Niger, a landlocked nation in north Africa that uses French and indigenous languages, wouldn’t seem to be high on the list of places that might be interested in content from Twelve Mile Circle. That was indeed the case. Its seventeen million citizens had bigger concerns than an English-language website focused on geo-oddities: "Niger ranked 186th and last in the 2013 Human Development Index of the United Nations Development Programme, with 76 per cent of its people living on less than US$2 a day." Nonetheless, after several years of tracking traffic, I found someone living in Niger who had a burning question. He or she sought information about the Lowest Elevation in Nepal and it filled a big blank spot on my map. Now if I could just convince someone to arrive from the Central African Republic…


Republic of the Congo


08 Kongo - 463
08 Kongo – 463 by Prince Tanzi, on Flickr
Creative Commons Attribution-NoDerivs 2.0 Generic (CC BY-ND 2.0)

I had a similar issue with the Republic of the Congo. On the other hand, I’ve never had any problem attracting visitors from its confusingly-named neighbor, the Democratic Republic of the Congo (formerly Zaire). They had some similarities both with their geographic placement and with their use of French as an official language (albeit one a former colony of France and the other of Belgium). Their primary divergence for my purposes likely occurred due to population. The Republic had fewer than five million citizens while the Democratic Republic had closer to seventy-five million. That right there would seem to explain why I’ve hosted 9 visitors from the DRC over the history of the site and, well, now one visitor from the Republic. That person landed on a very logical page about National Capitals Closest Together. Kinshasa, Democratic Republic of the Congo and Brazzaville, Republic of the Congo are one of the better pairs of cities that address the question. This seemed to also prove the point that I’ll get a visitor from an obscure location eventually if I write about it.

Maybe I should write something about Pyongyang. Then again, maybe I should just let that visit from North Korea arrive organically.


Montserrat


Soufriere Hills Volcano, Montserrat Island (NASA, International Space Station Science, 10/11/09)
Soufriere Hills Volcano, Montserrat Island (NASA, International Space Station Science, 10/11/09)
by NASA's Marshall Space Flight Center, on Flickr
Creative Commons Attribution-NonCommercial 2.0 Generic (CC BY-NC 2.0)

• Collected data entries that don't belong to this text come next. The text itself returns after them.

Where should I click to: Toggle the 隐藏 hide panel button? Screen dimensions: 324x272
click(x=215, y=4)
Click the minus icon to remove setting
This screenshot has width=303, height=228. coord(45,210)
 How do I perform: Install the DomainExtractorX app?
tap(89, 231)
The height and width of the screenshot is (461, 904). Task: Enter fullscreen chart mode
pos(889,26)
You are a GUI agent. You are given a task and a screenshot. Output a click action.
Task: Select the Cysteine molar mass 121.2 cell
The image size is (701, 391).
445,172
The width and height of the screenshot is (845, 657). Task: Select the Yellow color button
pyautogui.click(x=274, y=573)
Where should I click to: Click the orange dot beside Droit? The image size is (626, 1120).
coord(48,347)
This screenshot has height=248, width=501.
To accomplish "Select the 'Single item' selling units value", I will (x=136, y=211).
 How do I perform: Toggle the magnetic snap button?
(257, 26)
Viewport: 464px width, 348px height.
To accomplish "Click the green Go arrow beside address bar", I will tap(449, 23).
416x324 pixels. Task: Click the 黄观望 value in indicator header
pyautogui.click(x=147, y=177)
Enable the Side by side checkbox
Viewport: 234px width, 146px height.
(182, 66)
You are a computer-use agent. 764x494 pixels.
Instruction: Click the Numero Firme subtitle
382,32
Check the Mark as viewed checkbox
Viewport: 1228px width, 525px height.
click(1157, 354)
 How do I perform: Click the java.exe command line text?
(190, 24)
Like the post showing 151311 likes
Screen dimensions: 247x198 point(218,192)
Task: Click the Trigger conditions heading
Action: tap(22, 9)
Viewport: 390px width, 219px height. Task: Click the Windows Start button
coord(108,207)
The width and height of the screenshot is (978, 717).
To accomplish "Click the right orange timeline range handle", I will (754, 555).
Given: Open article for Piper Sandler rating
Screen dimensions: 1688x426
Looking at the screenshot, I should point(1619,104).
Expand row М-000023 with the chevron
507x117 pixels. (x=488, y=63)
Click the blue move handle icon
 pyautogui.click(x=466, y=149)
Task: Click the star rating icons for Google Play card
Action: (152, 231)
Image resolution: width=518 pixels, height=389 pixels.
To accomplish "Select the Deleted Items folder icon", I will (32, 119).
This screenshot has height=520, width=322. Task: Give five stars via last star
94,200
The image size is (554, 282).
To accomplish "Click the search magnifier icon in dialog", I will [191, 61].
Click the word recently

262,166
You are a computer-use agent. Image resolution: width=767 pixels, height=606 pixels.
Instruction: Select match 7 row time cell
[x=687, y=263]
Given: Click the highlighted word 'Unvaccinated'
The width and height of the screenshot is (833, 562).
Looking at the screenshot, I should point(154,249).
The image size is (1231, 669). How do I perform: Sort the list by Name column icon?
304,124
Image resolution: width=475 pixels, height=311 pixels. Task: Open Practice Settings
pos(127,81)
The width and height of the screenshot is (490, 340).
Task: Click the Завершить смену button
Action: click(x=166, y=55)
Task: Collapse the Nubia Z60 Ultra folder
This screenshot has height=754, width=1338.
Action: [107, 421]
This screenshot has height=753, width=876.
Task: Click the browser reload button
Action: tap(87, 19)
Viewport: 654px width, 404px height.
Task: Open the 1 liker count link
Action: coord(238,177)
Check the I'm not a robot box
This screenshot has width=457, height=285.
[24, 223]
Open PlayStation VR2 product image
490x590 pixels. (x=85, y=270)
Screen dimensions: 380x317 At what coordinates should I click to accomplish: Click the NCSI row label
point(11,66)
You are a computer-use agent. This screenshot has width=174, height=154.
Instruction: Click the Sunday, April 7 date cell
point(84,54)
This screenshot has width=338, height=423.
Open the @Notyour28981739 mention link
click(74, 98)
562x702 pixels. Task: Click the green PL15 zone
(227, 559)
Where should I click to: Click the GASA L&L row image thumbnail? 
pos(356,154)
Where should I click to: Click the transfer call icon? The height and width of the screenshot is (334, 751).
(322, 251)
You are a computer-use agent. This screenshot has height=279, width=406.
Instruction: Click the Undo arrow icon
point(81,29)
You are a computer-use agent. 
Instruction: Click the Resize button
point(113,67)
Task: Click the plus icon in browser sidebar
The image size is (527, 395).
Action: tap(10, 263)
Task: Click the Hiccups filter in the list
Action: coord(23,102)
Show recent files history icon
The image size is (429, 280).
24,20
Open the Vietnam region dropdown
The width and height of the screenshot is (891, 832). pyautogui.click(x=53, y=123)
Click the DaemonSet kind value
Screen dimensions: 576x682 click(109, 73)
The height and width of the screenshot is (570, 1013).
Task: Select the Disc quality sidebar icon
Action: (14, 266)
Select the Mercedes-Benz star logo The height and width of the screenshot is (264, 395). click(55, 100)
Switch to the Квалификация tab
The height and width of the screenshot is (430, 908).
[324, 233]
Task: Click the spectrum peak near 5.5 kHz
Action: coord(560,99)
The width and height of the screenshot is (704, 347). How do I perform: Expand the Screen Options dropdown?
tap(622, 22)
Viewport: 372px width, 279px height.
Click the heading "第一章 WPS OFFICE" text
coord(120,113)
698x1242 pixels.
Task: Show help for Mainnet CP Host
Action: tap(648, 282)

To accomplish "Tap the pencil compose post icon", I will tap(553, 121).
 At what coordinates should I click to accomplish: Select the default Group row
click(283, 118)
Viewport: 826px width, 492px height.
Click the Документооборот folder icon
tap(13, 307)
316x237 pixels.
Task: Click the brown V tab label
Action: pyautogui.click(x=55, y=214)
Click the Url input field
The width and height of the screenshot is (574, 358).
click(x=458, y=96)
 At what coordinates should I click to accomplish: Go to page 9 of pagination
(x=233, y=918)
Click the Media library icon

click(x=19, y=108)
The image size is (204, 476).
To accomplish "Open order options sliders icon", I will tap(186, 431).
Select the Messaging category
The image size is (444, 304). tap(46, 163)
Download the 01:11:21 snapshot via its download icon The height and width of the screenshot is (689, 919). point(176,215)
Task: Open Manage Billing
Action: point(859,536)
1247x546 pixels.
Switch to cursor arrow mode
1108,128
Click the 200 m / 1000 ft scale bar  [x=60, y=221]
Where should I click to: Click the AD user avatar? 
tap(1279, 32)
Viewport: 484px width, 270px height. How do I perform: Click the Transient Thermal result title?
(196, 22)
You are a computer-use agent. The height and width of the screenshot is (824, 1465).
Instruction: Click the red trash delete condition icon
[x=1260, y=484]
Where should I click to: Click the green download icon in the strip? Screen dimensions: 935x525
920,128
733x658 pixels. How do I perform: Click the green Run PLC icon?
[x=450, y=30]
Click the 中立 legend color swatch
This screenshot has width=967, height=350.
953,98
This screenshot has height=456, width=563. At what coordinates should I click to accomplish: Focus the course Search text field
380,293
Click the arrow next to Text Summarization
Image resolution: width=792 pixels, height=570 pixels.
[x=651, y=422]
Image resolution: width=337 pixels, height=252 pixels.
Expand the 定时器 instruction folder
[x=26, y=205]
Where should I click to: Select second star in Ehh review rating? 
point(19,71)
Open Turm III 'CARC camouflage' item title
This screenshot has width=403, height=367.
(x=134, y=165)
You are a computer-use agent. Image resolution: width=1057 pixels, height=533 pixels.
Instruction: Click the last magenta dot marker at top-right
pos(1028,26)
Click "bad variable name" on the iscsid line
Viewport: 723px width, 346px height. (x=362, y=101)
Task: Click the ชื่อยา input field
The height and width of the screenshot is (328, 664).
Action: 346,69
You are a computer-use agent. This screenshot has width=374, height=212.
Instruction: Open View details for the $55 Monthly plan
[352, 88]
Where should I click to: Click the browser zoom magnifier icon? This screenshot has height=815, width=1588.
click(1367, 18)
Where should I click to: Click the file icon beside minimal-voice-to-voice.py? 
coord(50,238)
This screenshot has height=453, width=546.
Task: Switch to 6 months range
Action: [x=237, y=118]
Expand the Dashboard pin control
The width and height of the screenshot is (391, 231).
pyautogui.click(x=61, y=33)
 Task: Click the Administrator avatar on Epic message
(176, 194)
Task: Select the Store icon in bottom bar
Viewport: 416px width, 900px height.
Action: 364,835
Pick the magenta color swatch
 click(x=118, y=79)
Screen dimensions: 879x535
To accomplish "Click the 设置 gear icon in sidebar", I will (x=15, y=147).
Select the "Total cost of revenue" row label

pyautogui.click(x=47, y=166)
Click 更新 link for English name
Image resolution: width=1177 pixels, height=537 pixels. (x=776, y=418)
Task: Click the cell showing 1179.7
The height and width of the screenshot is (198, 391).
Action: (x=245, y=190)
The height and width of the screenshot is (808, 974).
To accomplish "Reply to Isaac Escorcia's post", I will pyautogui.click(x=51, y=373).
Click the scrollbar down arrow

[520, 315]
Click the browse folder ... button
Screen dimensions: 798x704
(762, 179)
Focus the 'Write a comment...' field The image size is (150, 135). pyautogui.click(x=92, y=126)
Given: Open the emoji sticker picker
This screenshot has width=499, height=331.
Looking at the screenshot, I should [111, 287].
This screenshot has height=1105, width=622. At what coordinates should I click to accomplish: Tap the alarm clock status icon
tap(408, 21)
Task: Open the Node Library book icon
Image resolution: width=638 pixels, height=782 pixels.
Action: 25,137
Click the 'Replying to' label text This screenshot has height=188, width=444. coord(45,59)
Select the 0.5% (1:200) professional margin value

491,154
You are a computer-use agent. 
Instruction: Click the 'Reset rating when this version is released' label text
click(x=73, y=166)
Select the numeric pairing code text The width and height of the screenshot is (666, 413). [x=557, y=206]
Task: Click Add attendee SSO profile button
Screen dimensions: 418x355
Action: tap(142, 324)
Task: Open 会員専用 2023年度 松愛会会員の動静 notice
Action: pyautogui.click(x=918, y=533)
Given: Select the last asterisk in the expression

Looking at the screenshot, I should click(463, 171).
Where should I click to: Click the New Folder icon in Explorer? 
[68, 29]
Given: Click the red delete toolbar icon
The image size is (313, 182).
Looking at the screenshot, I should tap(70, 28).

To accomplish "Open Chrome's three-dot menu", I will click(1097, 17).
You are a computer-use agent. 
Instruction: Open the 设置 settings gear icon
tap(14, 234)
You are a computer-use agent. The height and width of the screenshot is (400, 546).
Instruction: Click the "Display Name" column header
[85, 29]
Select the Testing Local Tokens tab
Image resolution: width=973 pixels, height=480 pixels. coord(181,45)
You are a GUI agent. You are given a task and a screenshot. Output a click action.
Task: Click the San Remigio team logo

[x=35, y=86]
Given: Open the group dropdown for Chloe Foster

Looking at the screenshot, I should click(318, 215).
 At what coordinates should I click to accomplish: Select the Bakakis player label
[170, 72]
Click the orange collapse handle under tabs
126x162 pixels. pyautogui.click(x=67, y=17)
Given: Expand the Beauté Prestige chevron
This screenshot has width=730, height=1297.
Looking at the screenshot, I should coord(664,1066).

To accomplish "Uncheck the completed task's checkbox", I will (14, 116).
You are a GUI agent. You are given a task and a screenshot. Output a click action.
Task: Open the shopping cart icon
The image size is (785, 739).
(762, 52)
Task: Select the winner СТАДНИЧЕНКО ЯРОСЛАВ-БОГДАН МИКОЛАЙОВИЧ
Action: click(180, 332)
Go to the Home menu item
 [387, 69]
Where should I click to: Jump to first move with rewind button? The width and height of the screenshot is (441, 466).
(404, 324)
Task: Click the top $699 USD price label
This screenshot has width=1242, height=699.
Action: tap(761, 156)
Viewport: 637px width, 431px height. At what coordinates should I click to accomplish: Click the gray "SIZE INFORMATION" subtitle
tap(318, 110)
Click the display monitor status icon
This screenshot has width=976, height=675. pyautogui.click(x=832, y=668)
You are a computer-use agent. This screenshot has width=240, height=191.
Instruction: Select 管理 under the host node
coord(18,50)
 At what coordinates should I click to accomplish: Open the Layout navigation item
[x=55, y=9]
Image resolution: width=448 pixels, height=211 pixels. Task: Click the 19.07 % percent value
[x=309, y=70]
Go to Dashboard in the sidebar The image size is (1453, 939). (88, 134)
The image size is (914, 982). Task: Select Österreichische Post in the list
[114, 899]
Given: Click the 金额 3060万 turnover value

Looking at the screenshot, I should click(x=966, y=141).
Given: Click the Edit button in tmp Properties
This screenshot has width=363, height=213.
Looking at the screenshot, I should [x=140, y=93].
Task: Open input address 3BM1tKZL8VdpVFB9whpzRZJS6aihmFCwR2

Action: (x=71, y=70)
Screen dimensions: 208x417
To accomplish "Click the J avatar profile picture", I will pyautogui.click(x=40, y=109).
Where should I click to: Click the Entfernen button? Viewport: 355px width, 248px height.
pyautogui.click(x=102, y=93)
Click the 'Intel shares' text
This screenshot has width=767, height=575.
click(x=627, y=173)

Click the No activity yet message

The other two locations hailed from a completely different part of the world, the Caribbean. Twelve Mile Circle actually does quite well with visitors from the tropical islands there because of my Caribbean Ferries page. Not only do I get a lot of visitors from cold weather countries seeking potential vacation ideas, I capture a lot of traffic directly from people already on the islands. I’d never had a visitor from Montserrat though. That was due to a geological quirk, I am sure. This British Overseas Territory was rocked by the eruption of the Soufrière Hills volcano in 1995. It destroyed the capital city, Plymouth, and forced most of the island’s inhabitants to flee. Only a few thousand people live on Montserrat today and much of the island remains off limits as part of a strictly enforced "exclusion zone." The volcano remains active and it’s a constant threat.


Saint Barthélemy


Toiny, St. Barth
Toiny, St. Barth by Charlievdb, on Flickr
Creative Commons Attribution-NonCommercial-NoDerivs 2.0 Generic (CC BY-NC-ND 2.0)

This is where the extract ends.